DATASET CONTENT:
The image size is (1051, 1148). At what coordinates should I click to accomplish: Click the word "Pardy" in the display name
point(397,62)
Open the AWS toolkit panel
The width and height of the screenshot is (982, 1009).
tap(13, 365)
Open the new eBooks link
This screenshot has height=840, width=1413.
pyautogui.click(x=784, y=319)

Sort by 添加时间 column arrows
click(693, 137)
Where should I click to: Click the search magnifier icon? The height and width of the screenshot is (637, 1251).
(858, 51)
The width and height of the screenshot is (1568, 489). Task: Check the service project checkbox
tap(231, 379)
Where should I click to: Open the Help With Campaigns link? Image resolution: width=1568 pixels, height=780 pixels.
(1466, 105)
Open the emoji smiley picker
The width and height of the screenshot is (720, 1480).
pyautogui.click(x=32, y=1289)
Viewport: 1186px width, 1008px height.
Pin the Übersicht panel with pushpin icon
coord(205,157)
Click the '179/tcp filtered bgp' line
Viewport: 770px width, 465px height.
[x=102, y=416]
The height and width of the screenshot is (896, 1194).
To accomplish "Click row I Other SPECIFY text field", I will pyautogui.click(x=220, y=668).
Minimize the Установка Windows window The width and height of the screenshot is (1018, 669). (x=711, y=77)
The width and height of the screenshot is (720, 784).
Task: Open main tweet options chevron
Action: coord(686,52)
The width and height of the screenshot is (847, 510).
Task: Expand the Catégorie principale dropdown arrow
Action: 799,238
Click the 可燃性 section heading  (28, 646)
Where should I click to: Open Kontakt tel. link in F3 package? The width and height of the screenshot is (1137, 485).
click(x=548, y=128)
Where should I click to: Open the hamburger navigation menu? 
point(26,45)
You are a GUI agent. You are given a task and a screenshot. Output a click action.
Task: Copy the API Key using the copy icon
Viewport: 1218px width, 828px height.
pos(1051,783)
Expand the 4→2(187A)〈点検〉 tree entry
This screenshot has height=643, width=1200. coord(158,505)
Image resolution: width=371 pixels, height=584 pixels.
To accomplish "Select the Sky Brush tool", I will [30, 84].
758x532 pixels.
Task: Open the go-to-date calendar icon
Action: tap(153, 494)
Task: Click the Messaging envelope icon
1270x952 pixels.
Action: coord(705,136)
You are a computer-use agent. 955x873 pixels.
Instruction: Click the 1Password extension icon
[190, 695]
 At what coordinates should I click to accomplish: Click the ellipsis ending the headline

TASK:
Copy every one of the records above line for line, keeping each character as it appears.

TASK RESULT:
The image size is (1051, 1148). At what coordinates should I click to accomplish: Click the word "Pardy" in the display name
point(397,62)
Open the AWS toolkit panel
The width and height of the screenshot is (982, 1009).
tap(13, 365)
Open the new eBooks link
This screenshot has height=840, width=1413.
pyautogui.click(x=784, y=319)

Sort by 添加时间 column arrows
click(693, 137)
Where should I click to: Click the search magnifier icon? The height and width of the screenshot is (637, 1251).
(858, 51)
The width and height of the screenshot is (1568, 489). Task: Check the service project checkbox
tap(231, 379)
Where should I click to: Open the Help With Campaigns link? Image resolution: width=1568 pixels, height=780 pixels.
(1466, 105)
Open the emoji smiley picker
The width and height of the screenshot is (720, 1480).
pyautogui.click(x=32, y=1289)
Viewport: 1186px width, 1008px height.
Pin the Übersicht panel with pushpin icon
coord(205,157)
Click the '179/tcp filtered bgp' line
Viewport: 770px width, 465px height.
[x=102, y=416]
The height and width of the screenshot is (896, 1194).
To accomplish "Click row I Other SPECIFY text field", I will pyautogui.click(x=220, y=668).
Minimize the Установка Windows window The width and height of the screenshot is (1018, 669). (x=711, y=77)
The width and height of the screenshot is (720, 784).
Task: Open main tweet options chevron
Action: coord(686,52)
The width and height of the screenshot is (847, 510).
Task: Expand the Catégorie principale dropdown arrow
Action: 799,238
Click the 可燃性 section heading  (28, 646)
Where should I click to: Open Kontakt tel. link in F3 package? The width and height of the screenshot is (1137, 485).
click(x=548, y=128)
Where should I click to: Open the hamburger navigation menu? 
point(26,45)
You are a GUI agent. You are given a task and a screenshot. Output a click action.
Task: Copy the API Key using the copy icon
Viewport: 1218px width, 828px height.
pos(1051,783)
Expand the 4→2(187A)〈点検〉 tree entry
This screenshot has height=643, width=1200. coord(158,505)
Image resolution: width=371 pixels, height=584 pixels.
To accomplish "Select the Sky Brush tool", I will [30, 84].
758x532 pixels.
Task: Open the go-to-date calendar icon
Action: tap(153, 494)
Task: Click the Messaging envelope icon
1270x952 pixels.
Action: coord(705,136)
You are a computer-use agent. 955x873 pixels.
Instruction: Click the 1Password extension icon
[190, 695]
 At what coordinates should I click to accomplish: Click the ellipsis ending the headline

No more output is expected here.